Publication year - 1995
Publication title -
journal of food science
Language(s) - English
Resource type - Journals
SCImago Journal Rank - 0.772
H-Index - 150
eISSN - 1750-3841
pISSN - 0022-1147
DOI - 10.1111/j.1365-2621.1995.tb06262.x
Subject(s) - whiting , joule heating , electrical resistivity and conductivity , fishery , chemistry , food science , materials science , fish <actinopterygii> , composite material , biology , physics , quantum mechanics
Electrical conductivities of Pacific whiting surimi paste with various moisture contents (75, 78, 81, and 84%) and added salt (1, 2, 3, and 4%) were measured using ohmic heating at alternating current of 3.3, 6.7, and 13.3 V/cm. Electrical conductivity of surimi increased with temperature and salt content and slightly increased with moisture content.

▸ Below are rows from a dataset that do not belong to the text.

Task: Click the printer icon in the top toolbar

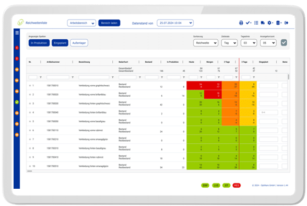Action: point(241,23)
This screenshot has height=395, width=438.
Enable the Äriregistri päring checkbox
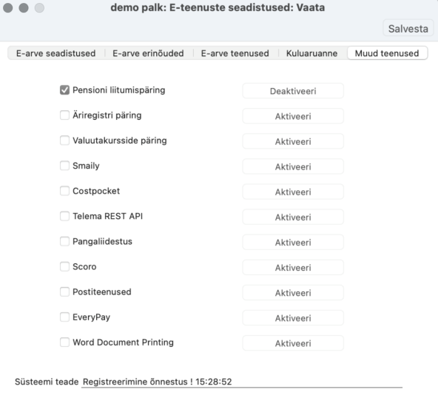(x=64, y=115)
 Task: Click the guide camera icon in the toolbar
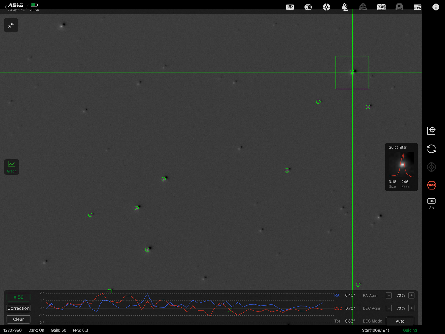pyautogui.click(x=308, y=7)
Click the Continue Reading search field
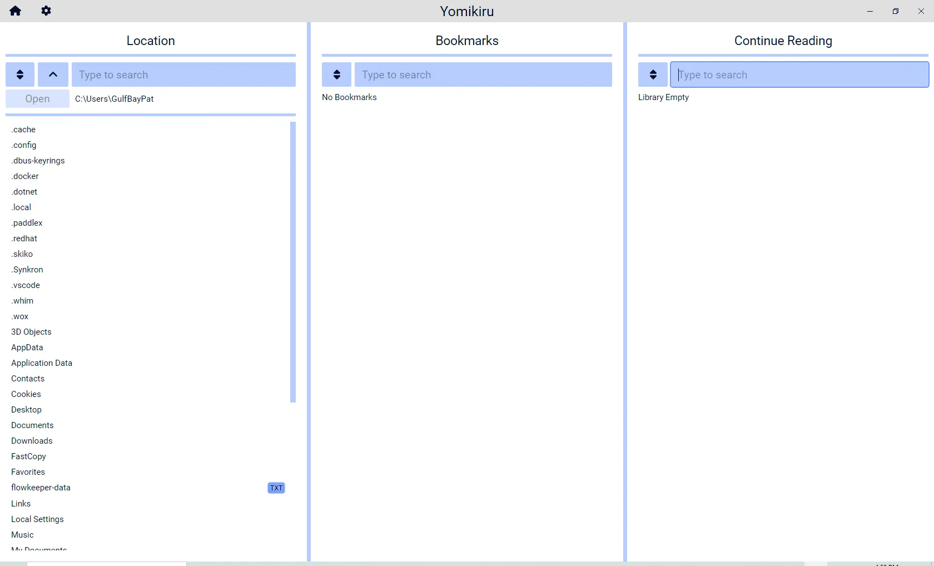 [799, 75]
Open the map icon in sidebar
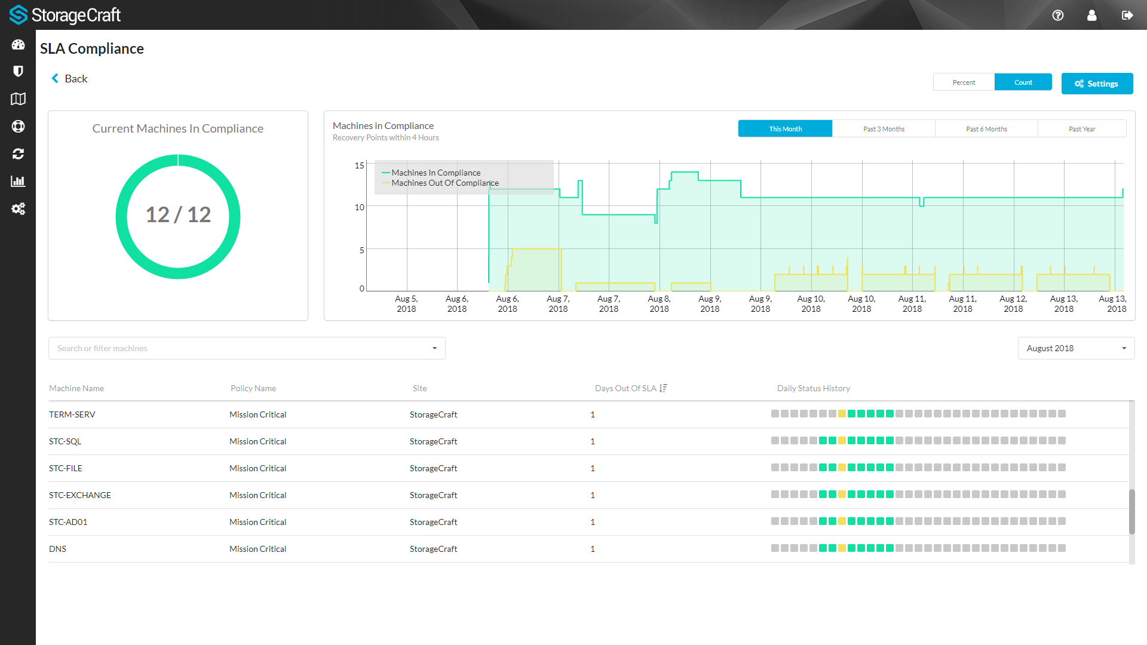Viewport: 1147px width, 645px height. (x=18, y=99)
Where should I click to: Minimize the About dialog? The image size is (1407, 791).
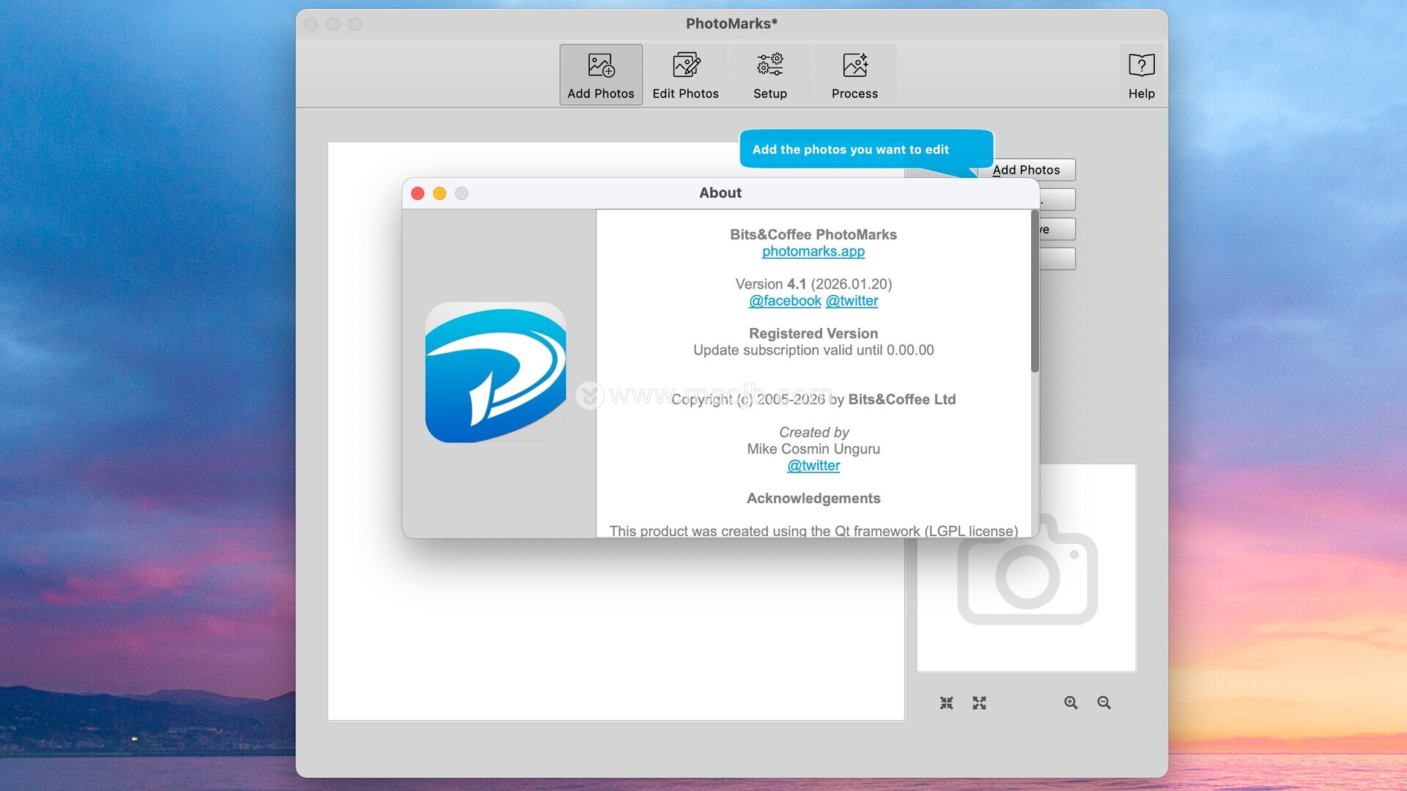click(x=440, y=193)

Electrical conductivity correlated linearly with temperature (r 2 = 0.99). Generally, voltage gradient did not affect conductivity. However, variations of conductivity with voltage gradient observed in surimi containing 3–4% salt, were probably caused by electrochemical reactions at electrode surfaces. The empirical model of electrical conductivity predicted values ± 16% of independent experimental results.